If you're new and not sure where to start — pick Haven. It's not flashy, but it's the most forgiving faction in the game. The units do what you expect them to do, the build order makes intuitive sense, and the early game doesn't punish you as hard for small mistakes.
Here's what I'd tell someone sitting down with Haven for the first time.

The three units you'll rely on
Crossbowmen are your main damage source early on. They're ranged, they hit consistently, and when positioned well they can clear neutral camps without taking a scratch. Most of your early fights revolve around keeping them safe and letting them work.
Paladins go in front. They're there to absorb hits, not deal damage. Their job is to stand between your Crossbowmen and anything that wants to kill them. They're tough enough to do it, and tough enough that most neutral stacks will waste attacks on them while your backline fires freely.

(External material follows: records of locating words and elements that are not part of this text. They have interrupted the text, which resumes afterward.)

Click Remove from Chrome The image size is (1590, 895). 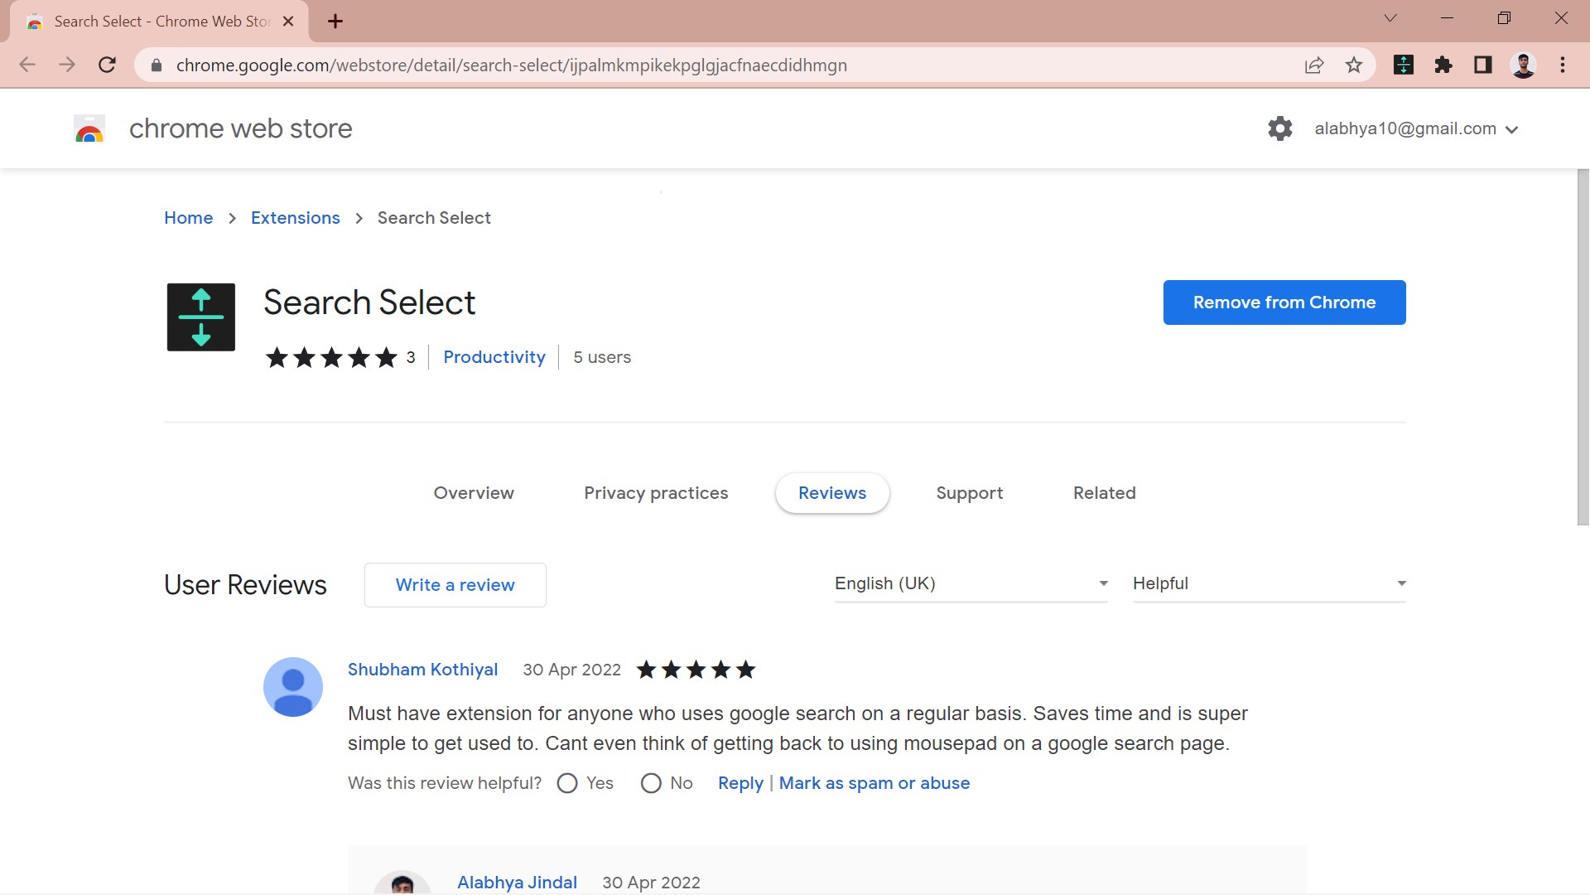(1284, 302)
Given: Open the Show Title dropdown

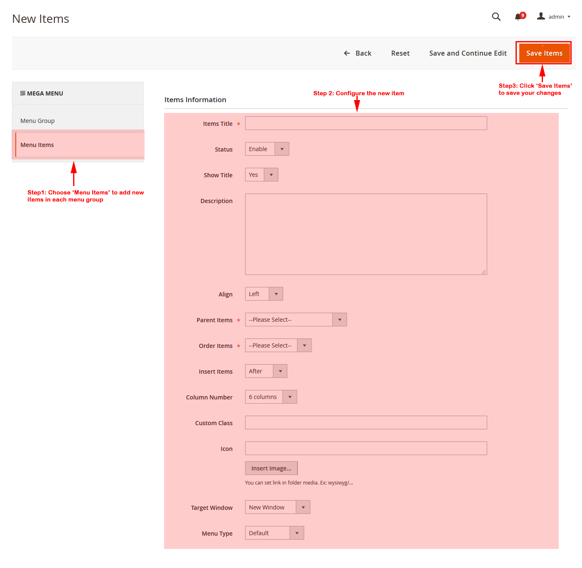Looking at the screenshot, I should pos(261,175).
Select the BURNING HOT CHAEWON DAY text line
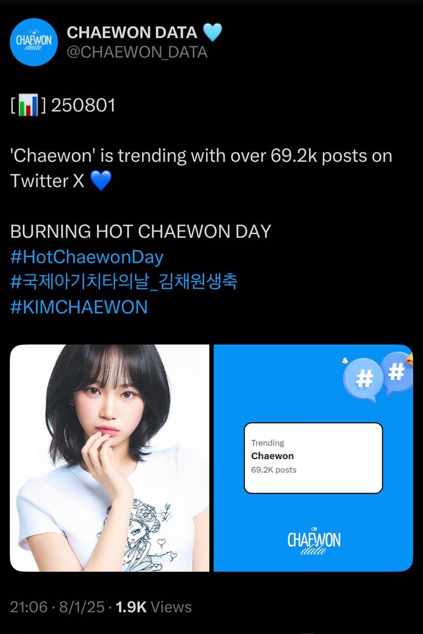 coord(141,232)
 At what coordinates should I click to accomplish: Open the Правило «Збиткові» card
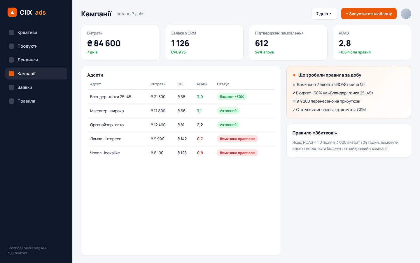click(x=349, y=141)
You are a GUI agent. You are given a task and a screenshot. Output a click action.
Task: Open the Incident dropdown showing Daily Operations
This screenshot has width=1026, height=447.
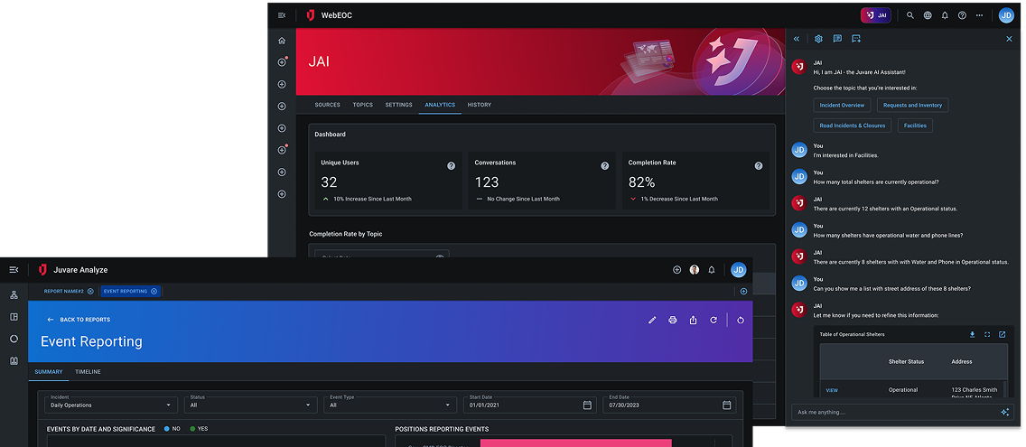click(111, 405)

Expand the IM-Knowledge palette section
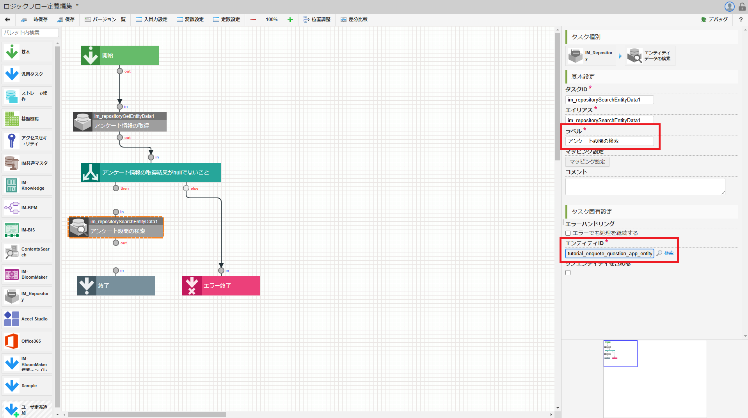(x=26, y=185)
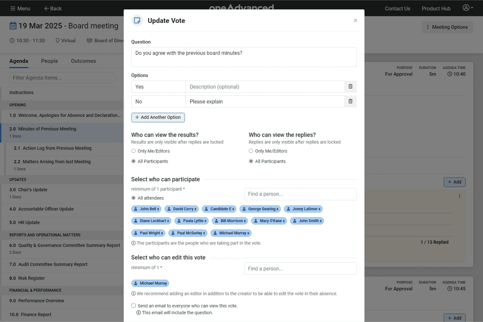Select Only Me/Editors for viewing replies

coord(251,151)
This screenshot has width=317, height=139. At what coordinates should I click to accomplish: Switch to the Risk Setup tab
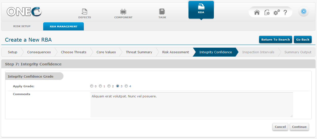22,26
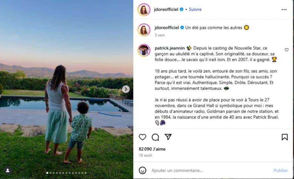Share the post via the paper plane icon
Screen dimensions: 294x179
tap(169, 137)
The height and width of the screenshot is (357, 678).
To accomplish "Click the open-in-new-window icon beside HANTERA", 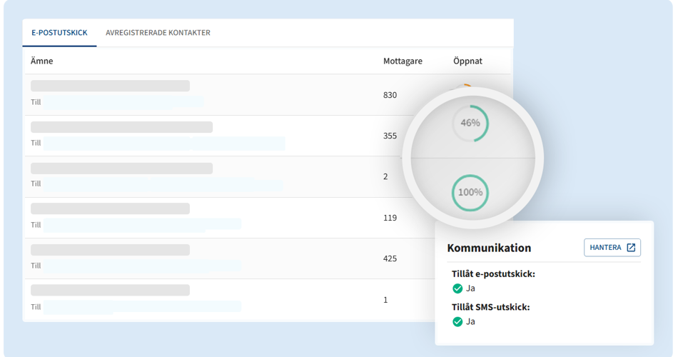I will (631, 248).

Cavalry is the flexible piece. High movement speed means they can reposition mid-fight — use them to bait retaliation swings from slow enemies, or to reach the enemy's backline when they've left their own ranged units exposed. They're not your primary damage, but they control how the fight plays out.
Building order
There's no need to overthink this. The goal in the first few days is stable income, then troops, then upgrades — in that order.

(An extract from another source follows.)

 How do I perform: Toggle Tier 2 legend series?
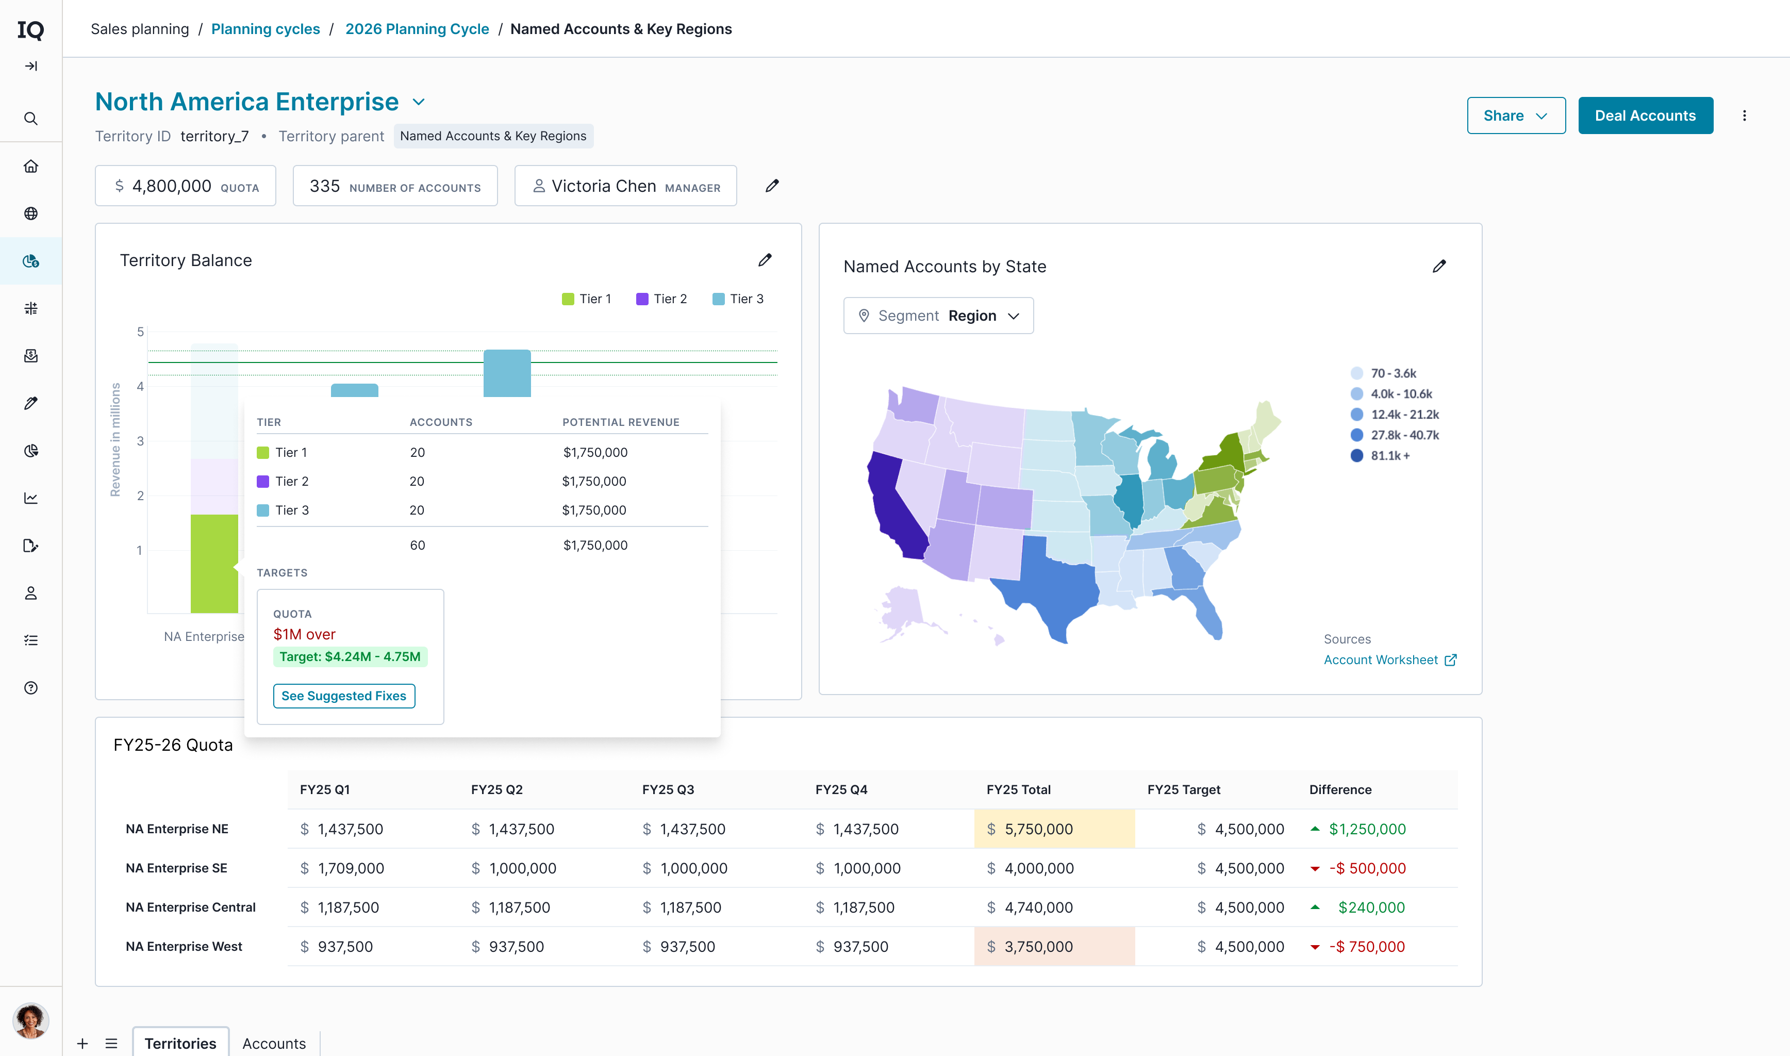(662, 299)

Economy first: Start with the Town Hall, then get a Sawmill and a Mine running. Gold and wood are the two resources that bottleneck almost everything else early, and the sooner those buildings are producing, the smoother the rest of the week goes.
Then troops and magic: Once income is stable, build the Barracks and a Mage Guild. The Barracks lets you recruit in volume. The Mage Guild at even Level 1 unlocks spells that can swing fights — don't skip it.

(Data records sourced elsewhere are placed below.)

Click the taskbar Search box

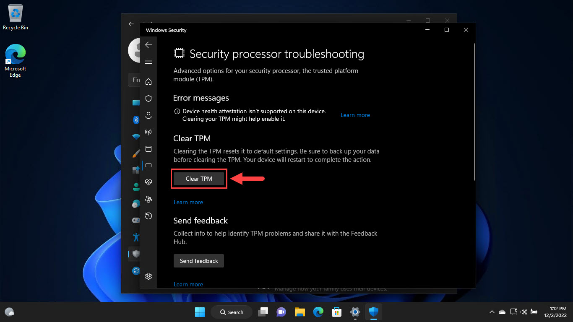(x=231, y=312)
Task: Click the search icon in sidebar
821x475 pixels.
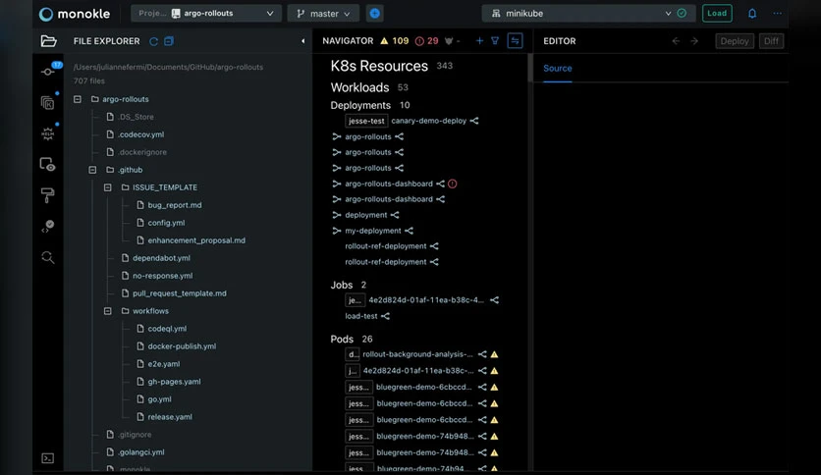Action: click(48, 257)
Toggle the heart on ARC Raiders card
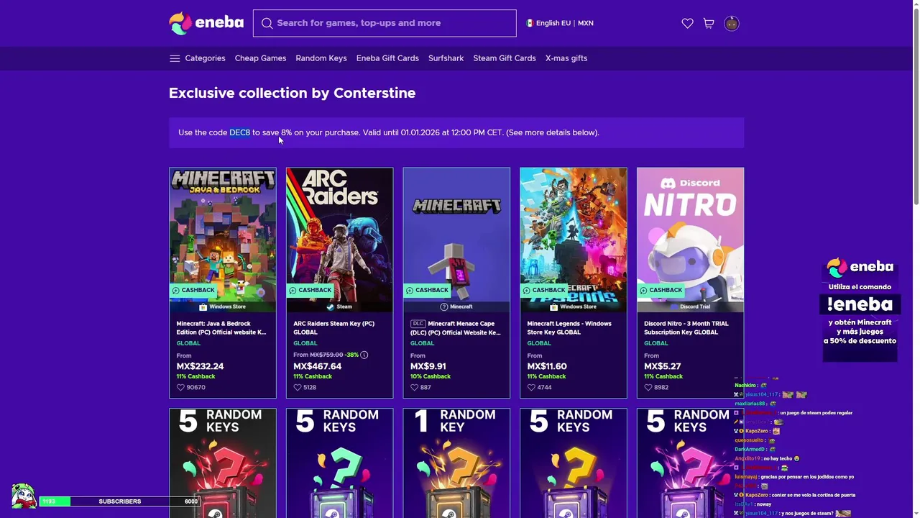 click(298, 387)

Then upgrades: Castle and Training Grounds come after. They raise your unit tier cap and strengthen your town defenses, which matters more in Week 2 and beyond than in the opening days.
How to fight early neutrals
Scale up gradually. Start with the camps right outside your town — the ones guarded by basic units like Crossbowmen-equivalent neutrals or wolves. Work up to goblin camps after that. Don't jump straight into anything that makes you uncertain.
Formation every fight: Paladins up front in a line, Crossbowmen placed behind them. Cavalry on the sides or held back until you see an opening.
Priority target: whoever on the enemy side is doing ranged damage. Kill them first. Enemy ranged units will chew through your Crossbowmen if left alone, and your Paladins can't protect against something shooting over them.
Use your Cavalry to bait. Slow enemies — anything with low initiative — will waste their retaliation swing on a Cavalry unit you deliberately moved into range. That means your Crossbowmen get another turn of free shots before anything attacks them.
One last thing: turn off auto-battle. The AI makes bad decisions with Haven's toolkit specifically. Manual control isn't hard once you know the three units, and you'll lose far fewer troops.

Get the economy going in the first two or three days, keep your Crossbowmen alive, and don't pick fights you're not ready for. Haven rewards patience more than aggression in the early game — once you've got a full stack of each unit type and a couple of Mage Guild spells, that's when you start pushing out.